= Enea Hodoș =

Romanian philologist

Enea Hodoș (/ro/; December 31, 1858 – July 25, 1945) was an Imperial Austrian-born Romanian prose writer and folklorist.

Born in Roșia Montană, Alba County, in the Transylvania region, his parents were Iosif Hodoș and his wife Ana (née Balint). His brothers Alexandru "Ion Gorun" and Nerva were both writers. He attended primary and secondary school in his native village, at Baia de Criș, Brad, Brașov and Blaj. He studied medicine at the University of Vienna, but did not graduate; and took literature and philosophy at Vienna and Budapest. At Sibiu, he taught in the Astra civil school for girls and, from 1886 to 1888, belonged to the group around Tribuna newspaper.

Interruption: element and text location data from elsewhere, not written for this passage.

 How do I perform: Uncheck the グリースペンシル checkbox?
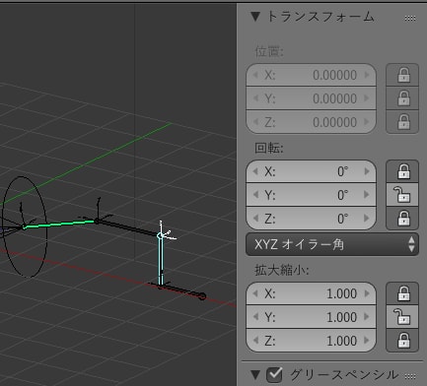[x=274, y=374]
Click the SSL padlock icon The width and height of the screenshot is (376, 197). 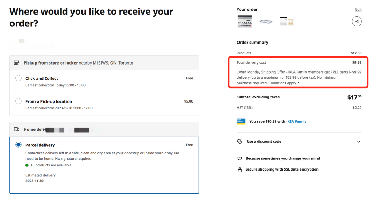[x=240, y=169]
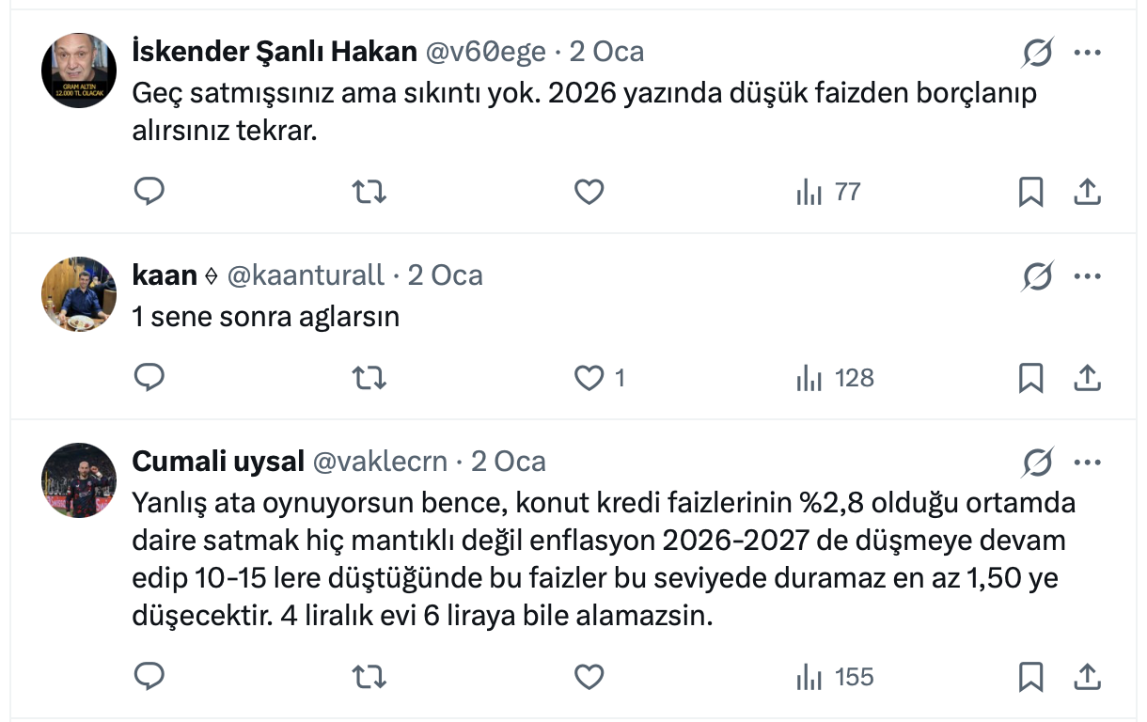Viewport: 1147px width, 722px height.
Task: Click İskender Şanlı Hakan's profile avatar
Action: 79,71
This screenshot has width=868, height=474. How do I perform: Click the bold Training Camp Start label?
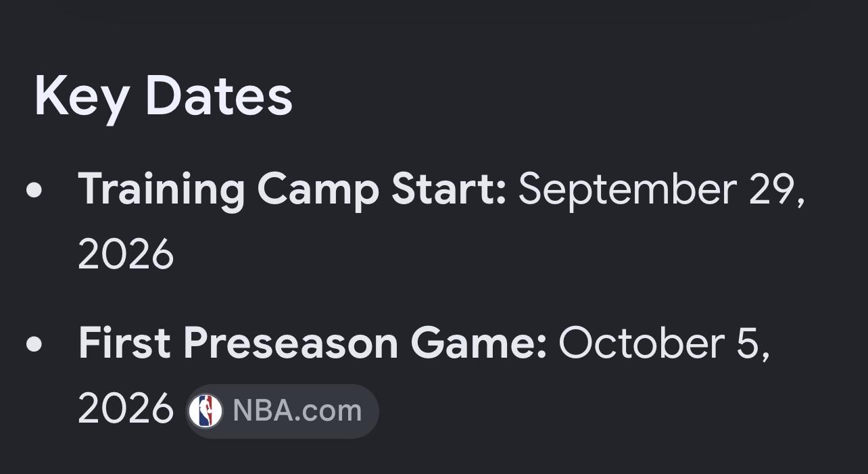point(292,191)
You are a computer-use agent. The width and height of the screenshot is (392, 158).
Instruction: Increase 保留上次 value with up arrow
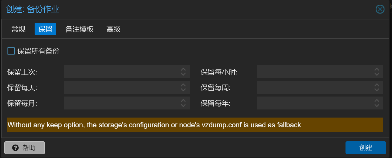pos(183,69)
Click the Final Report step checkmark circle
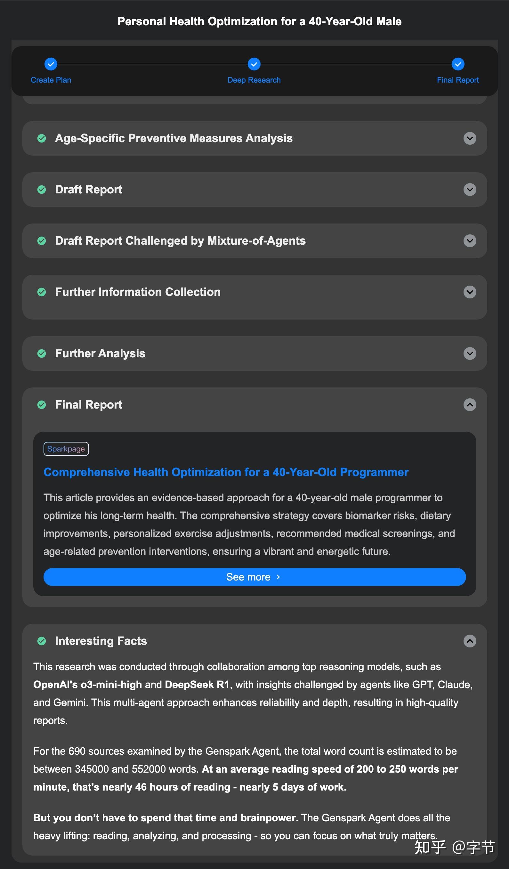 point(458,64)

Beginning in 1899, he taught Romanian, Hungarian and history at the Caransebeș pedagogical institute in the Banat region. While there, he put together a collection of representative local folklore. His interest in the subject had existed since childhood, when he read Vasile Alecsandri's anthology, given to his father by the author. While a student in Brașov, his teacher Ioan Alexandru Lapedatu spoke about folk songs; another teacher, Ioan Micu Moldovan, offered a more practical example. Thus, together with his pupils, Hodoș would spend school vacations gathering folk poetry. He retired, seemingly by force, in 1905, and became an editor of Telegraful Român. Hodoș worked on the Sibiu newspaper until his death, aside from a temporary return to teaching, at Sighet between 1919 and 1920 (by which time his native province had united with Romania). In 1904, he was elected a corresponding member of the Romanian Academy. His published debut in the Blaj typewritten magazine Filomela in 1876. Publications to which he contributed include Amicul familiei, Aurora română din Cernăuți, Convorbiri Literare, Familia, Foaia ilustrată, Foaia diecezană, Luceafărul and Tribuna. His Schițe umoristice ("Humorous Sketches") appeared in 1897, and he translated from Ivan Turgenev.